The urge to do something, to help her or at the very least take her in his arms and tell her everything would be all right, struck him again out of nowhere. He’d done his fair share of working to keep from thinking about things in his day. Heck, he’d joined the militia to keep from thinking about things.
“Alice,” he said her name with all the reverence he felt as she dipped back into the laundry basket, “I wish you would tell me why you’re so sad.”
She straightened so fast he thought he should hear her back crack. Her eyes flared wide, then narrowed.
“I’m sad because my father is sick, my mother and sister are lost, and my husband is dead. Isn’t that enough for you?”
Jarvis winced. Alice did too. In fact, her expression flittered through half a dozen emotions, from annoyance to something that brushed close to surprise.

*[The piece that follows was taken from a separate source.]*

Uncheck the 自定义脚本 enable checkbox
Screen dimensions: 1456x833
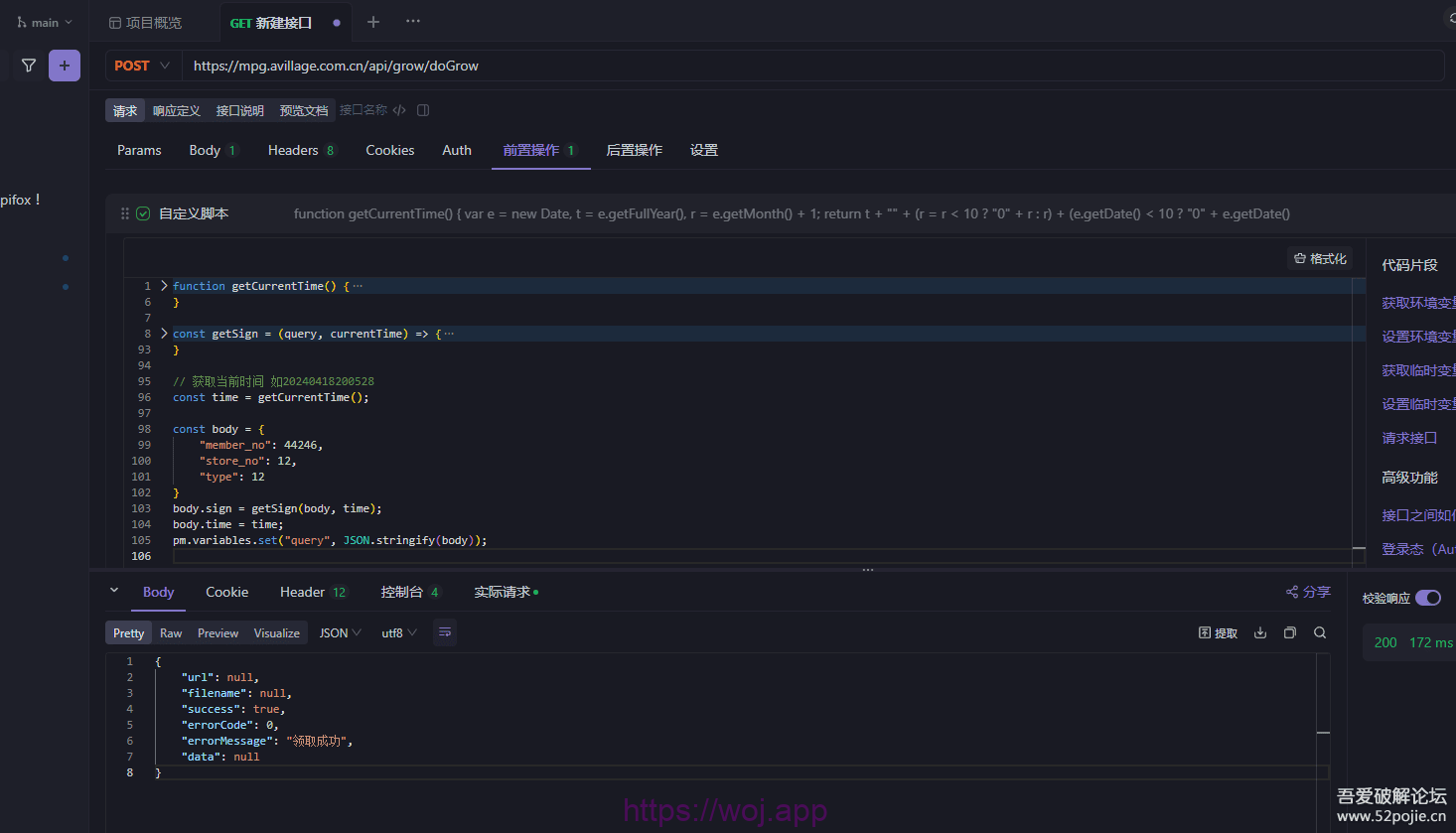[x=143, y=213]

“I’m sorry,” she said, settling on bewildered regret. “I didn’t mean to snap. I haven’t snapped at anyone in….” She let her sentence drop with a huff and bent to take another pair of trousers from her laundry basket.
“I don’t mind,” he said. “Snap all you like. I remember when my sister died.”
Alice’s eyebrow arched with interest as she took the trousers over to the line, though she didn’t look at him.
“I knew none of it could be helped, but along with the sadness, I just felt so angry and frustrated. It’s better to be angry than sad sometimes, right?”
She didn’t answer. Her lips remained closed tight. As far as Jarvis was concerned, that meant he was getting somewhere.
“So I guess what I mean is that if you need to be angry at someone for a while to help you get over it, you can be angry at me.”
As soon as the words were out, Jarvis wanted to shake his head at himself. Who in their right mind invited a pretty girl to be angry with them?
If Alice thought he was a fool, she didn’t let on. “Thanks,” she said, voice tiny once more.
“How long has it been?” he asked. There was an even chance that his prying would earn him an earful, but maybe that’s what Alice needed to get some of herself back.